If I recall my early schooling correctly, science was chiefly a field trip to a nature preserve or a public museum. There was also optional time set aside to work in a little garden. I've found one or two YT channels so far with young children going out and figuring things out for themselves. Public schools may need more of that.

potts995 says:

Interesting. One of my problems with literature or English was that the material we studied was 100% fiction. I think it would've been nice if we'd studied nonfiction, scientific textbooks, or research as well. I remember how surprised I was when I first found out that nonfiction was more than just biographies or history.

GarudaLegends says:

Once it is not fake science

RPM says:

As a school teacher I can say that curriculum expectations are a greater influence than gender in teaching science. In the school authority I work for a daily timetable is expected to have Language taught for 90 minutes, Math-60 minutes, second language-40 minutes, PE-30 minutes and the rest of the subjects including Science, Social Studies or Geography/History, Art, and music taught in the remaining 40-60 minutes per day. These time expectations are not locally developed.

In so far as young children being taught science teachers are expected to teach to the curriculum. If we have disagreements with that its too bad. Curriculum is a non-negotiable.

The concentration of effort, time and assessment of literacy and numeracy have so overtaken time other subjects were taught many teachers simply have difficulty giving them all the place they deserve and need to be learned effectively. There are ways, of course, to teach all these subjects and still cover all curriculum expectations/outcomes/goals but to do so requires lengthy and time consuming planning as well as experience.

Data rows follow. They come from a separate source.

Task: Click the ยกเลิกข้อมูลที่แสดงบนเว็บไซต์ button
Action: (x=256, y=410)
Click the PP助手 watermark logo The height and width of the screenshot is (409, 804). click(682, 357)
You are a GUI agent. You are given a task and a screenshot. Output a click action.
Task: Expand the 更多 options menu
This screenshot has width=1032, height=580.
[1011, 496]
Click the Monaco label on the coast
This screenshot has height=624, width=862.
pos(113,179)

In so far as gender is concerned the vast majority of new teachers entering the profession are female and fewer men than ever are becoming teachers. There are many reasons for that but putting that trend aside the female staff of my school are dedicated, extremely hard working and highly caring professionals whether they teach the youngest children or our schools oldest.

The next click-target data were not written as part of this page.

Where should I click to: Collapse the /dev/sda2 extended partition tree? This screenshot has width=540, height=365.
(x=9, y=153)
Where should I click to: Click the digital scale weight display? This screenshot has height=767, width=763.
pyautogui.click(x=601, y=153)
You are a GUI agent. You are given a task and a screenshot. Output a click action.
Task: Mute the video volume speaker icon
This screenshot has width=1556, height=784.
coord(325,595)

Sexism does exist but other factors are far greater than it in so far as teaching efficacy is concerned. But having said that it is still an issue that needs awareness and attention.

Mick7sp says:

Well according to some libtard librarian Dr. Seuss is out. smh

QuinnOMatic says:

Sexism has nothing to do with science! Science is objective! Stop making me uncomfortable! Sexism isn't a big deal! It's not a big deal! It's not a big deal aaaaaaaaahhhhhhhhh!

shoutinghorse says:

You're still in your 30's why don't you do something worthwhile on your life and instead of making videos about science go back to college and train to be a science teacher.

jmc90213 says:

Thanks Becky Babe for clearing up why women are weak in science. That horrible sexism kicks your poor little delicate vagina's back two feet for every one foot gained.

Steve's Mathy Stuff says:

I'd be happy if the majority of graduating seniors knew the difference between astronomy and astrology. Baby steps, so to speak.

JohnnyTheWolf says:

Then again, do we really want to see the likes of Thunderf00t teach to preschoolers?